The college was founded in 2009, and offers a range of A-levels and Level 3 BTEC courses. The campus has science laboratories, a sports centre, a dance studio, eating outlets, a large atrium for performances and an art studio.

On 1 December 2017, following Sefton Council approval and support, South Sefton College became part of Hugh Baird College. South Sefton College was renamed as Hugh Baird College’s South Sefton Campus and it is home to the College’s dedicated Sixth Form Centre and houses its A-level provision.

On 1 August 2023, the Hugh Baird College South Sefton College was renamed Sefton Sixth Form College.

In 2025, Sefton Sixth Form College was awarded an 'Outstanding' grade by Ofsted, the highest grade possible.

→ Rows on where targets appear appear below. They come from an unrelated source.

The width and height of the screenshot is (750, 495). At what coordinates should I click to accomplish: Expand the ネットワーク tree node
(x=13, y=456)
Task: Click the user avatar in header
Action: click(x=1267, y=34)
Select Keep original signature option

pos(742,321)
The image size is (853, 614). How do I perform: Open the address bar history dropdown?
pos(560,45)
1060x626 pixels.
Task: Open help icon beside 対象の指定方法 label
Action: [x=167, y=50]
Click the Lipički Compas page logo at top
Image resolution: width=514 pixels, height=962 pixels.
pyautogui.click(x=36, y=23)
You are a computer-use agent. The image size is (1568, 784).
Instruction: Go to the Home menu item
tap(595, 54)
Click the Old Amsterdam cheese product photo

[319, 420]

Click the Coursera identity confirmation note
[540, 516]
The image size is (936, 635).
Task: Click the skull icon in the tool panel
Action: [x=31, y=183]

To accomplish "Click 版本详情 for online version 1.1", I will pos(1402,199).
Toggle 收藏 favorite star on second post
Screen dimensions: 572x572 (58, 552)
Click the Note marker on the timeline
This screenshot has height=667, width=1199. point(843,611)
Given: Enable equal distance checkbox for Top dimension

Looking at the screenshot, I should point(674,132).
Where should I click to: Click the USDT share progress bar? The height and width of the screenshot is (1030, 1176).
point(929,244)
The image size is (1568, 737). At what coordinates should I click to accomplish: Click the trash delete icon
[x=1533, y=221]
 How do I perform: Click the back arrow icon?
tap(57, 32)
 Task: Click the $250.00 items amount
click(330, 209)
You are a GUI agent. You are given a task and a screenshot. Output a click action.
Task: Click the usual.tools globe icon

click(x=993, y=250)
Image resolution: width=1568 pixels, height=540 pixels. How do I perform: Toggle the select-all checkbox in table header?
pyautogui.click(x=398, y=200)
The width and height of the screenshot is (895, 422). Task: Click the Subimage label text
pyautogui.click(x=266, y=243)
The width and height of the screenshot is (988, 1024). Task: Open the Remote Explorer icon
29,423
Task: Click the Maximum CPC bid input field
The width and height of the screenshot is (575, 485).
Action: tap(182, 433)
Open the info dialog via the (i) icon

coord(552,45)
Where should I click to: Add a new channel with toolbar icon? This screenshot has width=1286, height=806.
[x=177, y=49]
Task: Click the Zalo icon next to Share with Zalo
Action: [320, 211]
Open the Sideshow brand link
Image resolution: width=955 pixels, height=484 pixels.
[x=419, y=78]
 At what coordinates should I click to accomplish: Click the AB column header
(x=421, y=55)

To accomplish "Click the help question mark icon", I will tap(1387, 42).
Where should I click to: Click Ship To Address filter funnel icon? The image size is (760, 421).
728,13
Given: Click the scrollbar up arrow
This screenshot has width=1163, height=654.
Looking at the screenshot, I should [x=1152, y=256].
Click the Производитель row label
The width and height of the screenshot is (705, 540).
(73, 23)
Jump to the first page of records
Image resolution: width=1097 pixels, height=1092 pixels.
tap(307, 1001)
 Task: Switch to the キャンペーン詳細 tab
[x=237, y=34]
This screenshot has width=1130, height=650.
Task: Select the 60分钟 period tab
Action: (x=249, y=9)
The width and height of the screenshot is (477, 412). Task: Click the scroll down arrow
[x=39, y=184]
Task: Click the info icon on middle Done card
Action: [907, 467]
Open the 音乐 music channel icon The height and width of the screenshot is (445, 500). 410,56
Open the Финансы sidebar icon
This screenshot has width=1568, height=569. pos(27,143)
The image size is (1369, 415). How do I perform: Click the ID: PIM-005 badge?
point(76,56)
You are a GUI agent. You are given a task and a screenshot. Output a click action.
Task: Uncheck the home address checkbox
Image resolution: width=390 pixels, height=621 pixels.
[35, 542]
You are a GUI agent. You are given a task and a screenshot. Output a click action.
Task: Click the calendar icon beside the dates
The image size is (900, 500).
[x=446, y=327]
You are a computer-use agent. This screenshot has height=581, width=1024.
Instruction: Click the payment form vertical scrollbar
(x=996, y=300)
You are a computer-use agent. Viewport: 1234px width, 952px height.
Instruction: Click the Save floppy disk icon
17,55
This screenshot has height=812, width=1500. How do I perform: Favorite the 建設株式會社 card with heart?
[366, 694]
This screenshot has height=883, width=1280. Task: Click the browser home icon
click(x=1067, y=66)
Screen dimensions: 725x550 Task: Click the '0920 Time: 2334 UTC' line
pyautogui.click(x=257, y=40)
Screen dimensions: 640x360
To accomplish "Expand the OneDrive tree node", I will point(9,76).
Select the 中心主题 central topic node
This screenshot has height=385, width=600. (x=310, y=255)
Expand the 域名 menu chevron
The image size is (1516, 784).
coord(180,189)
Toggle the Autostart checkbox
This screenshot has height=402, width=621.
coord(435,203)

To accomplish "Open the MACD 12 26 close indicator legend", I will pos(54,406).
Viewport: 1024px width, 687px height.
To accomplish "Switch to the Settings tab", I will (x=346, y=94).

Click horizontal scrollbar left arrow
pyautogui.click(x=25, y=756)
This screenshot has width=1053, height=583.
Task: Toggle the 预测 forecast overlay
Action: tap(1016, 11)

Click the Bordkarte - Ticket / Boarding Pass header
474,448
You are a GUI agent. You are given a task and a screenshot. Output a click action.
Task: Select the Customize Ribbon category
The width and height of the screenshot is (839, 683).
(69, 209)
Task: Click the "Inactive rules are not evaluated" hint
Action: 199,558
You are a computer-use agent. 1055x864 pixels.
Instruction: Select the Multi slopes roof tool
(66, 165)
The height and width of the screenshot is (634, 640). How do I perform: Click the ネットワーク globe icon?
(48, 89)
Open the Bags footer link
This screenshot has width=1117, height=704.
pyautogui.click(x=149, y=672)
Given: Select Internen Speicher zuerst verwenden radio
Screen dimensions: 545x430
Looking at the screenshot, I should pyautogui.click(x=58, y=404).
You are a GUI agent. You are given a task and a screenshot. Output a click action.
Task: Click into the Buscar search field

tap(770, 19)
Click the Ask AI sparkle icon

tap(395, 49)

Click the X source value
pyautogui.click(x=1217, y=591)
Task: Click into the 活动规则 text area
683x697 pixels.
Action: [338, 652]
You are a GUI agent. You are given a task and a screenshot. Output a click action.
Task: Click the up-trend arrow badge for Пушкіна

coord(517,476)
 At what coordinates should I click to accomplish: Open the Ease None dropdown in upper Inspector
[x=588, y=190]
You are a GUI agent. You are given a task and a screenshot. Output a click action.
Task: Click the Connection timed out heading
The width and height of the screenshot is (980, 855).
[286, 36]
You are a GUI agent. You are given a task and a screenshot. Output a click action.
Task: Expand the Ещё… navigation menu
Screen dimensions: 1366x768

South Sefton College was a foundation sixth form located in Litherland in the English county of Merseyside.

The college was established in 2009 following a major reorganisation of secondary education in the Metropolitan Borough of Sefton. An £11.8 million grant from the Learning and Skills Council funded the building of the college which was formally opened by Sophie, Countess of Wessex.

South Sefton College was officially a foundation school administered by Sefton Metropolitan Borough Council. The college catered for graduating students from secondary schools across the southern part of the Metropolitan Borough of Sefton.